Hello everybody, it’s John, welcome to our recipe page. Today, we’re going to make a special dish, spinach soup. One of my favorites food recipes. For mine, I am going to make it a little bit unique. This is gonna smell and look delicious.
Spinach Soup is one of the most well liked of current trending foods in the world. It is simple, it is fast, it tastes delicious. It’s appreciated by millions daily. Spinach Soup is something that I’ve loved my entire life. They are nice and they look wonderful.

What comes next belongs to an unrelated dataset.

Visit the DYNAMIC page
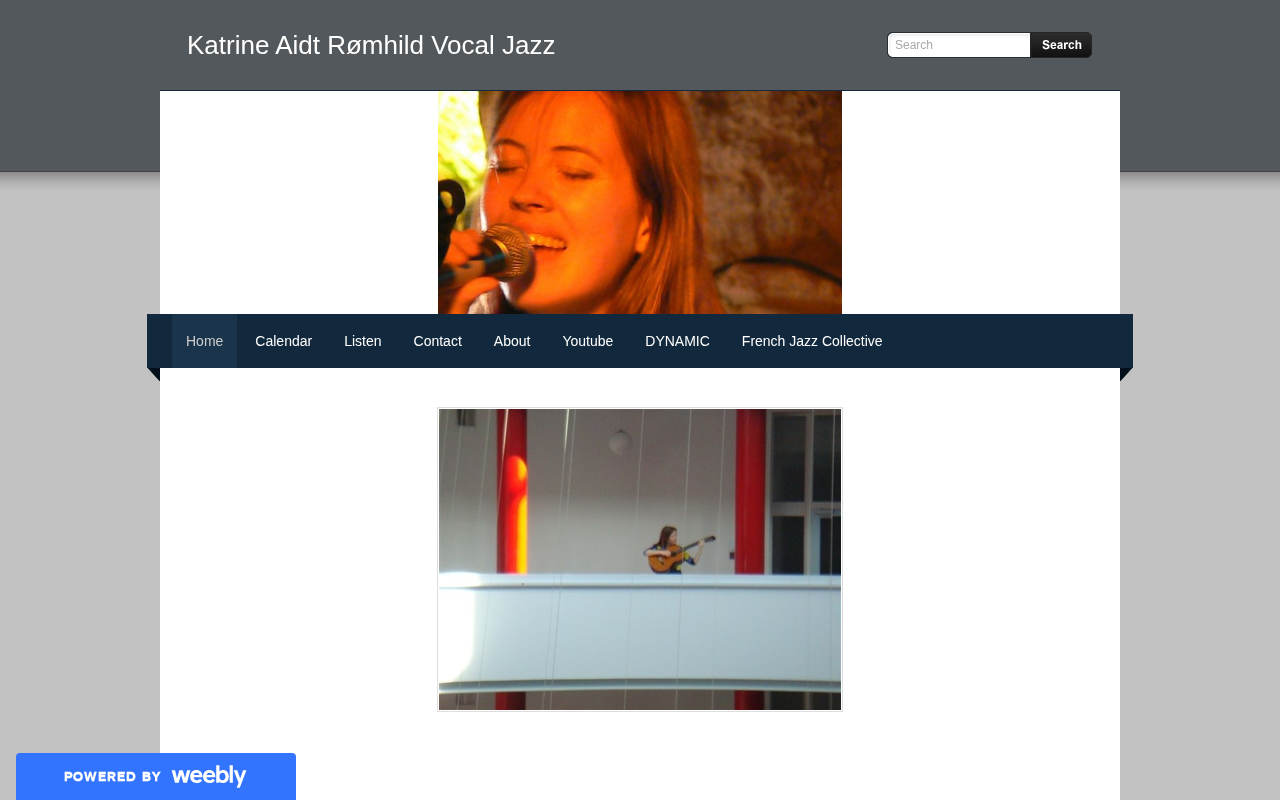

White bean soup with spinach and leeks is a delicious and filling soup that is perfect for vegetarians if you use vegetable broth, and quick to make. I've been making this soup for years, but I really craved it when I was pregnant with my fourth child. It can even be made ahead, then warmed and quickly finished on the day of your party. —Susan Jordan, Denver, Colorado Directions In a large skillet, heat the olive oil over medium heat. Make soup In a large pot or dutch oven over medium heat, heat oil.
To begin with this particular recipe, we must prepare a few components. You can cook spinach soup using 10 ingredients and 12 steps. Here is how you cook it.

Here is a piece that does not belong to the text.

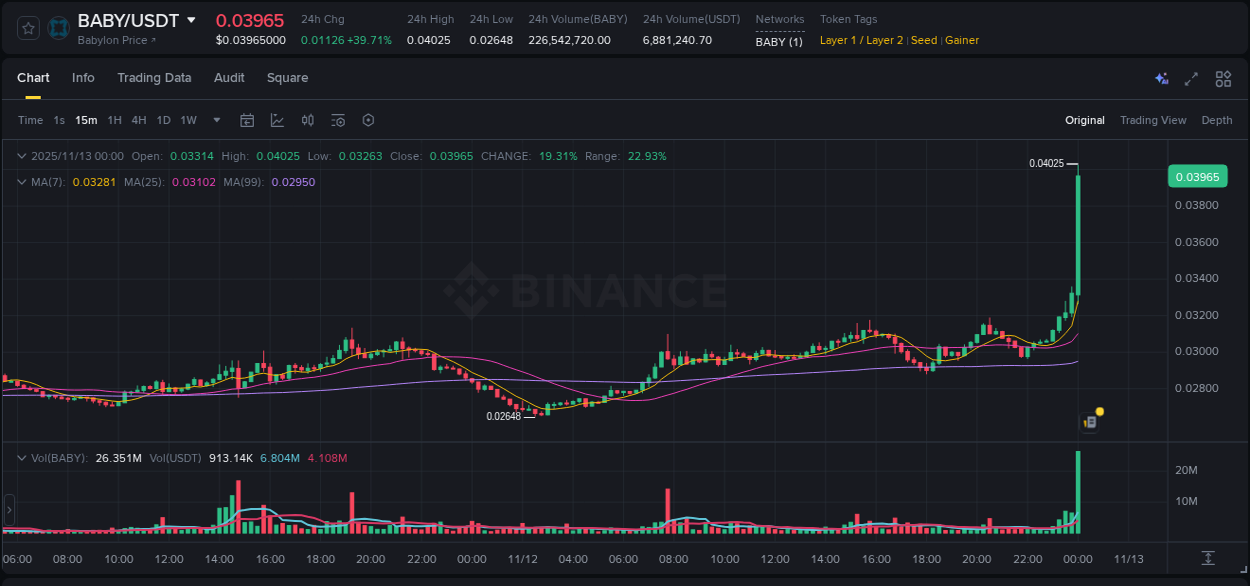Expand the chart to fullscreen view
Screen dimensions: 1250x586
coord(1191,78)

The ingredients needed to make Spinach Soup:
- Prepare 6 Bunch (80 Leaves) Spinach
- Prepare 3 Green Chillies
- Take 20-22 Garlic Cloves
- Get 1 " Ginger
- Make ready 2 cups Bottle Gourd, (Lauki/Doodhi)
- Take 1 Lemon
- Get 1 pinch Salt
- Make ready 1 1/2 cup Water
- Prepare 1/2 cup Fresh Cream (Optional)
- Take 5 tbsp Olive Oil
In a medium saucepan, combine water, bouillon, and spinach. Bring to a boil, and cook until spinach is tender. In a large saucepan, heat butter over medium-high heat. This soup is made by sautéing shallots and garlic in butter and then adding a bit of flour (for thickening), a pound of spinach (sounds like a lot but we all know that the spinach elves make them shrink when they cook!), some spices (life is too short to be bland!), heavy cream, chicken (or vegetable) broth and parmesan cheese.
Steps to make Spinach Soup:
- Wash spinach leaves and dry them. Cut green chillies into half, ginger into small pieces. Grate bottle gourd.
- On the gas stove heat the pan on medium flame, add 3 tbsp olive oil.
- Add garlic cloves (10), ginger and green chillies. Saute!
- Add spinach leaves and saute until they reduce to half.
- Add grated bottle gourd and a pinch of salt (do not add more as spinach contains natural salt in itself). Saute until finely cooked (5-7 minutes) you'll see water on the sides. Transfer it to a large plate and let it cool.
- Once cooled, grind it to fine puree in a mixer jar.
- In another pan heat 2 tbsp olive oil on medium flame.
- Add chopped garlic and saute for a minute.
- Add spinach puree and saute for 1 minute.
- Add water (at room temperature) and mix well.
- Add fresh cream, mix and let it cool for about 8-10 minutes. (Adding fresh cream is totally optional). You can skip fresh cream and add 3/4 cup of milk.
- Transfer to serving bowl, garnish with some grated cheese and fresh cream. Serve hot, enjoy!
In a large saucepan, heat butter over medium-high heat. This soup is made by sautéing shallots and garlic in butter and then adding a bit of flour (for thickening), a pound of spinach (sounds like a lot but we all know that the spinach elves make them shrink when they cook!), some spices (life is too short to be bland!), heavy cream, chicken (or vegetable) broth and parmesan cheese. In a large saucepan, heat oil over medium heat. Stir in tomatoes, broth and Italian seasoning; bring to a boil. Combine spinach, onions and stock in a saucepan, and turn heat to medium high.
So that’s going to wrap it up for this special food spinach soup recipe. Thanks so much for your time. I’m confident that you can make this at home. There is gonna be interesting food at home recipes coming up. Remember to bookmark this page in your browser, and share it to your loved ones, friends and colleague. Thank you for reading. Go on get cooking!